Il eut en outre un grand nombre d’enfants de plusieurs autres femmes, comme le centaure
Chiron de la nymphe Philyre, etc.
On dit que Saturne,
détrôné par son fils Jupiter, et réduit à la condition de simple mortel,
vint se réfugier en Italie, dans le Latium, y rassembla les
hommes féroces, épars dans les montagnes, et leur donna des lois. Son règne fut
l’âge d’or, ses paisibles sujets étant gouvernés avec douceur. L’égalité des
conditions fut rétablie ; aucun homme n’était au service d’un autre ; personne
ne possédait rien en propre ; toutes choses étaient communes, comme si tous
n’eussent eu qu’un même héritage.
C’était pour
rappeler la mémoire de cet âge heureux qu’on célébrait à Rome les Saturnales.
Ces fêtes,
dont l’institution remontait dans le passé bien au-delà de la fondation de la
ville, consistaient principalement à représenter l’égalité qui régnait
primitivement parmi les hommes. Elles commençaient le 16 décembre
de chaque année : d’abord elles ne durèrent qu’un jour, mais l’empereur Auguste
ordonna qu’elles se célèbrent pendant trois jours, auxquels plus tard Caligula
ajouta un quatrième. Pendant ces fêtes, on suspendait la puissance des maîtres
sur leurs esclaves, et ceux-ci avaient le droit de parler et d’agir en toute
liberté. Tout ne respirait alors que le plaisir et la joie : les tribunaux et
les écoles étaient en vacances ; il n’était permis ni d’entreprendre aucune
guerre, ni d’exécuter un criminel, ni d’exercer d’autre art que celui de la cuisine
; on s’envoyait des présents, et l’on se donnait de somptueux repas. De plus, tous
les habitants de la ville cessaient leurs travaux : la population se portait en
masse vers le mont Aventin, comme pour y prendre l’air de la campagne.

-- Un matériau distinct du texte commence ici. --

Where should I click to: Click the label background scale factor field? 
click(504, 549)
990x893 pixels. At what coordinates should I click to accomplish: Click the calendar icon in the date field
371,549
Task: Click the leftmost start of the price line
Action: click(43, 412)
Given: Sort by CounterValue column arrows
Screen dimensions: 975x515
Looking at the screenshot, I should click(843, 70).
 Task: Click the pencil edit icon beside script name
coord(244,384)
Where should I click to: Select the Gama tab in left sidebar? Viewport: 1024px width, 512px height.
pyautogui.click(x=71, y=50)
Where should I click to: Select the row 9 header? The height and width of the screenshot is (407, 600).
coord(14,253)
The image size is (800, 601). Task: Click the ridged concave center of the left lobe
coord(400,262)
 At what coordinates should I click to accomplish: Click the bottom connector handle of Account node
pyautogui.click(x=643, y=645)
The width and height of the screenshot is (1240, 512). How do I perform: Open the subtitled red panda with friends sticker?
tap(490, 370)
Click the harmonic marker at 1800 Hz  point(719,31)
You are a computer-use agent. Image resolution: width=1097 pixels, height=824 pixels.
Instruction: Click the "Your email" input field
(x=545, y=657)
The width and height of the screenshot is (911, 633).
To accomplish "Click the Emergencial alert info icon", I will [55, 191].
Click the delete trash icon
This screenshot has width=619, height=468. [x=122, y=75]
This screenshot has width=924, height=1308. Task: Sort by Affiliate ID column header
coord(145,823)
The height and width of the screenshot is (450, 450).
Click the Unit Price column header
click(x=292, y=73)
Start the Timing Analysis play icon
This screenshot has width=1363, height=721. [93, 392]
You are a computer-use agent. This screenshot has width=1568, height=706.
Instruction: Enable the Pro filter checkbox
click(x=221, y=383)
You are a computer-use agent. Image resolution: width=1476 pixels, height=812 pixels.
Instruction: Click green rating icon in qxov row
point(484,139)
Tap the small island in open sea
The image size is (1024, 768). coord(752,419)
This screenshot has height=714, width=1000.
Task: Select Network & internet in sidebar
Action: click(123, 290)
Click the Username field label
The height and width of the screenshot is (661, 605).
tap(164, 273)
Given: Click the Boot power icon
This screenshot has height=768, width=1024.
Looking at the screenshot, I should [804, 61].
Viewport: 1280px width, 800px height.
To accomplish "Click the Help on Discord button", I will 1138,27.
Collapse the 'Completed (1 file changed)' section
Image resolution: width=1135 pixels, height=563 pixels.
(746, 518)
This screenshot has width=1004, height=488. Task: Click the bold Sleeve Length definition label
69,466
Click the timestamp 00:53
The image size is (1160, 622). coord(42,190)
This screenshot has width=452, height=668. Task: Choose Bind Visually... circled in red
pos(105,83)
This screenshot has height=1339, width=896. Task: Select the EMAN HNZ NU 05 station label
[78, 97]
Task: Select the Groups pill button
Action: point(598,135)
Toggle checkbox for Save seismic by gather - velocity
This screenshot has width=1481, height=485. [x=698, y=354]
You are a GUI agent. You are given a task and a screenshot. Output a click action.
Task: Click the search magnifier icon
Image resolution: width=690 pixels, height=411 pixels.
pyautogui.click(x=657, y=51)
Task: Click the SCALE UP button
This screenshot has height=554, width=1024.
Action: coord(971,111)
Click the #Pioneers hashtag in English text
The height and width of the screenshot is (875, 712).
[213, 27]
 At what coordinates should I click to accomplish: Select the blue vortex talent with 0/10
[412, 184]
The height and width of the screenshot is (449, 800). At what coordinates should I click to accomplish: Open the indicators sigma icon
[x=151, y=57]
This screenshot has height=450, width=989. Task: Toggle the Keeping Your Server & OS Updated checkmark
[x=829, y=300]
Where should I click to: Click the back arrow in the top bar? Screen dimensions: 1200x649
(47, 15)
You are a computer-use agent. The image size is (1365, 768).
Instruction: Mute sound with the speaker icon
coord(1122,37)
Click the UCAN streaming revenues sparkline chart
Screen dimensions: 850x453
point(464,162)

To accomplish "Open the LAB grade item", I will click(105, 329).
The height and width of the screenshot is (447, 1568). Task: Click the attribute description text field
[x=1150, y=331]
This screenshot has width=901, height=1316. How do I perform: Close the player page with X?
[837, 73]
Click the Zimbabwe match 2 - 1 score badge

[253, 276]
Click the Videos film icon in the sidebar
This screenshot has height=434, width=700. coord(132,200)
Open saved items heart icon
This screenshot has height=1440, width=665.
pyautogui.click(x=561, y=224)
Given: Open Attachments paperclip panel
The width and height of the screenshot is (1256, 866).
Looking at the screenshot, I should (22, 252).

Les esclaves pouvaient critiquer les défauts de leurs maîtres, jouer contre
eux, et ceux-ci les servaient à table, sans compter les plats et les morceaux.
En
grec,
Saturne est désigné sous le nom de Cronos, c’est-à-dire le Temps.
L’allégorie est transparente dans cette fable de Saturne. Ce dieu qui
dévore ses enfants n’est, dit Cicéron, que le Temps lui-même, le Temps
insatiable d’années, et qui consume toutes celles qui s’écoulent. Afin de le
contenir, Jupiter l’a enchaîné, c’est-à dire l’a soumis au cours des
astres qui sont comme ses liens.
Les Carthaginois
offraient à Saturne des sacrifices humains : ses victimes étaient des
enfants nouveau-nés. À ces sacrifices, le jeu des flûtes et des
tympanons ou tambours faisait un si grand bruit que les cris de l’enfant immolé
ne pouvaient être entendus.
À Rome,
le temple que ce dieu avait sur le penchant du Capitole fut dépositaire du trésor
public, par la raison que, du temps de Saturne, c’est-à-dire durant l’âge d’or,
il ne se commettait aucun vol. Sa statue était attachée avec des chaînes qu’on
ne lui ôtait qu’au mois de décembre, époque des Saturnales.
Saturne
était communément représenté comme un vieillard courbé sous le poids des
années, tenant une faux à la main pour marquer qu’il préside au temps. Sur beaucoup
de monuments, il est représenté avec un voile, sans doute parce que les temps
sont obscurs et couverts d’un voile impénétrable.
Saturne ayant le
globe sur la tête est considéré comme étant la planète de ce nom.
Une gravure,
dite étrusque, le représente ailé, avec sa faux posée sur un globe ; c’est ainsi
que nous représentons toujours le Temps.
Le jour de Saturne
est celui que nous nommons samedi (Saturni dies).